** start of Supplied passage **

The dataset contains a roll of the guests on board the famous ship Titanic, as well as their age, survival status, and number of siblings/parents. Before we get started with loading the data into Python, it is critical that we spend some time looking over the information provided for the dataset so that we can have a thorough understanding of what it contains. Download the dataset and place it in the directory you're working in.

Looking at the description for the data, we can see that we have the following fields available:

  • survival: This tells us whether a given person survived (0 = No, 1 = Yes).
  • pclass: This is a proxy for socio-economic status, where first class is upper, second class is middle, and third class is lower status.
  • sex: This tells us whether a given person is male or female.
  • age: This is a fractional value if less than 1; for example, 0.25 is 3 months. If the age is estimated, it is in the form of xx.5.
  • sibsp: A sibling is defined as a brother, sister, stepbrother, or stepsister, and a spouse is a husband or wife.
  • parch: A parent is a mother or father, while a child is a daughter, son, stepdaughter, or stepson. Children that traveled only with a nanny did not travel with a parent. Thus, 0 was assigned for this field.

** end of Supplied passage **

- **Tasks**
**a)** Reproduce the Titanic dataset description from "Looking at the" to "No, 1 = Yes).".
**b)** In the Titanic dataset description, what value does the parch field get for children who traveled only with a nanny?
**c)** Pick up the Titanic dataset description after its last sentence and carry it on.

** start of Dataset excerpt **

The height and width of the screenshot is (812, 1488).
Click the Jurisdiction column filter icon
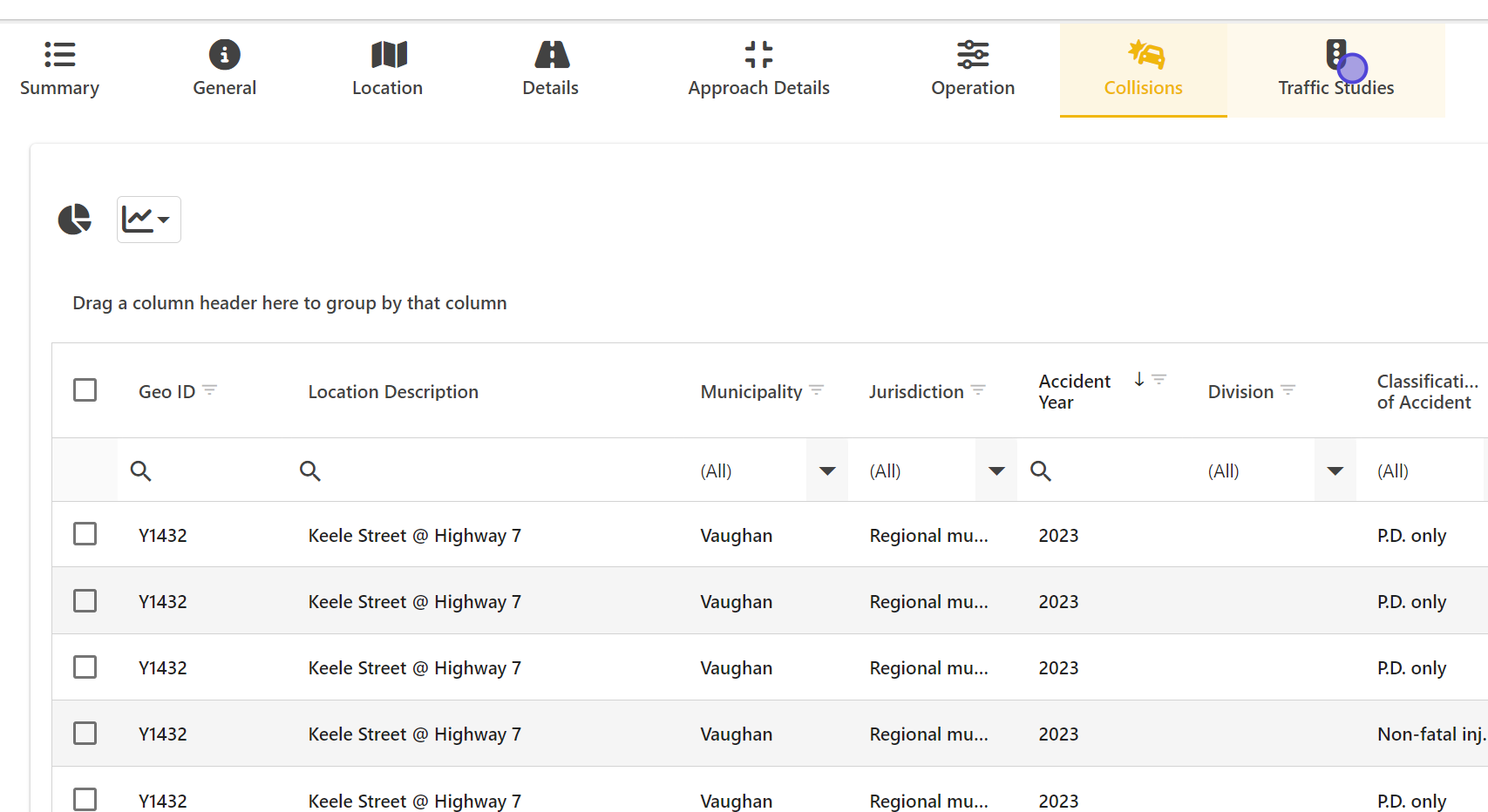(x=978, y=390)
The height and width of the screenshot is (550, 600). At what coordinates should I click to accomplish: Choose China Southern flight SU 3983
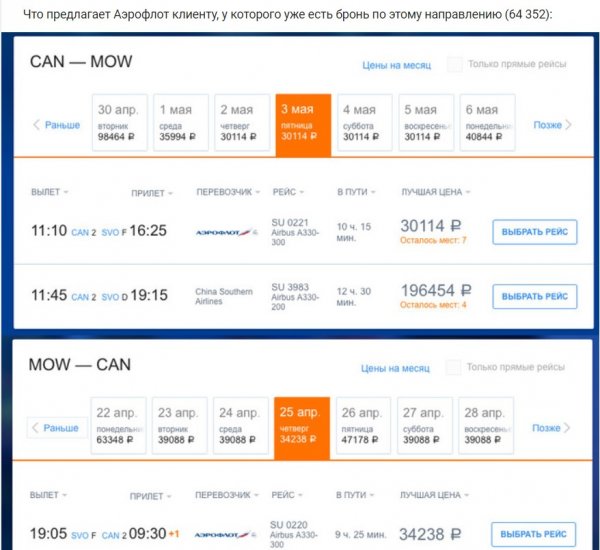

** end of Dataset excerpt **

- **Answers to the exercises**
**a)**
Looking at the description for the data, we can see that we have the following fields available:

  • survival: This tells us whether a given person survived (0 = No, 1 = Yes).

**b)** 0

**c)**
  • ticket: This gives the person's ticket number.
  • fare: This is the passenger's fare.
  • cabin: This tells us the passenger's cabin number.
  • embarked: The point of embarkation is the location where the passenger boarded the ship.

Note that the information provided with the dataset does not give any context as to how the data was collected. The survival, pclass, and embarked fields are known as categorical variables as they are assigned to one of a fixed number of labels or categories to indicate some other information. For example, in embarked, the C label indicates that the passenger boarded the ship at Cherbourg, and the value of 1 in survival indicates they survived the sinking.

Exercise 1.01: Loading and Summarizing the Titanic Dataset

In this exercise, we will read our Titanic dataset into Python and perform a few basic summary operations on it:

  1. Open a new Jupyter notebook.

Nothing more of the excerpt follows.